As Xiao Bao came closer to Wei Qian, she immediately smelled the heavy, pungent scent of smoke on him. She had always hated the smell of smoke, and could not help rubbing her nose, but she did not dare say anything. She was afraid big brother might change his mind and not let her through the door after all.
Wei Qian, however, noticed at once.
He bent down and took out a clean set of clothes from the cabinet, then said to San Pang, “Is there still fried rice in the pot? Scoop her a bowl.”
Watching their interaction coldly from the side, San Pang sighed. He crooked a hand at Song Xiaobao and beckoned her over in front of him, kindly rubbed her hair, glanced at Wei Qian, and asked casually, “What are you going off to do?”
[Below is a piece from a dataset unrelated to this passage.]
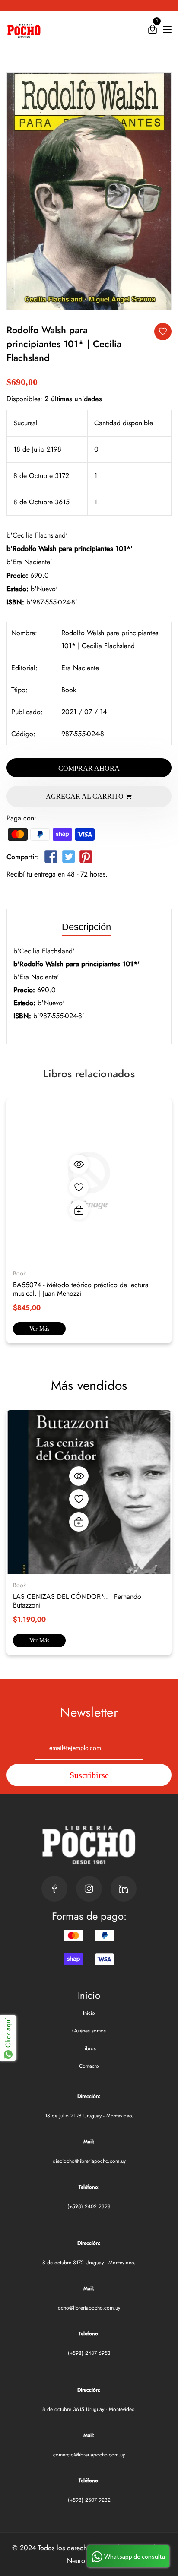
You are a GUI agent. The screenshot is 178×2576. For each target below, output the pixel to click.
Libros (89, 2048)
Wei Qian said, “I’m taking a bath.”
San Pang said, “It’s not even bedtime yet. Why are you taking a bath so early? Besides, did you even boil any water?”
Wei Qian said, “No. I’ll use cold water.”
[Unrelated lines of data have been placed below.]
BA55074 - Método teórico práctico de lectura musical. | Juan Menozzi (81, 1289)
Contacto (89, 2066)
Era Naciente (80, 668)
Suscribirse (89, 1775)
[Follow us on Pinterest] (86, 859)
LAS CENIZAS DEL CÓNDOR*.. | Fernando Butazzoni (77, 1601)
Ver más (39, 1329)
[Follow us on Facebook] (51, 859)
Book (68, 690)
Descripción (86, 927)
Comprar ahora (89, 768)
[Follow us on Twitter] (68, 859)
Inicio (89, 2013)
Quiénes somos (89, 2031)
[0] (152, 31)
San Pang said, “Taking a cold bath in the dead of winter, are you sick in the head?”
Wei Qian grabbed his clothes and shoved him aside, instantly breaking out of the walking-dead state he had been in before and returning to his usual overbearing, bastardly self. “I want to. Why are you yapping like an old hen? Need to lay an egg?”
San Pang said, “…Yeah, so what?”
Wei Qian shot him a glance. “Hold it in. Lay it tomorrow.”
San Pang: “…”
San-ge discovered that with his simple inner world and his smooth, egg-like cerebral cortex, he truly could not keep up with Young Master Wei’s lofty realm of thought.
Actually, Wei Qian’s thinking was not that complicated. He was just afraid the smell of smoke on him would choke his little sister.
And also… he simply did not quite dare believe it for the moment, and his brain had gone a little stupid.
Xiao Bao was his own blood-related younger sister. In this world, in total, she was the only bit of bloodline still connected to his. He had raised her from when she was not even as long as one of his arms until she had grown this big.
How deep that feeling went, even he himself could not really explain. Sometimes she did not feel like his little sister at all, but more like his daughter.
Xiao Bao was almost the whole emotional anchor of his childhood and youth. Even if it cost him his life, Wei Qian could not bear to let go of her.
…Even if Song Xiaobao was a little brat who sided with outsiders against her own family.
The freezing water made Wei Qian shudder all over, and he thought to himself, How cheap am I, exactly?
Xiao Bao called out hesitantly to Wei Zhiyuan, “Er-ge.”
Wei Zhiyuan found her irritating just from looking at her and did not want to respond. On one hand, he felt sorry for big brother. On the other hand…
Watching coldly from the sidelines as big brother and Xiao Bao interacted, he saw that big brother’s feelings were hidden and restrained, to the point that Xiao Bao misunderstood them, and San Pang did not understand either. Only he himself somehow grasped it intuitively, and because of that he grew even more unhappy.
All of a sudden, without a teacher, Wei Zhiyuan discovered that fighting for favor was the correct path for his life.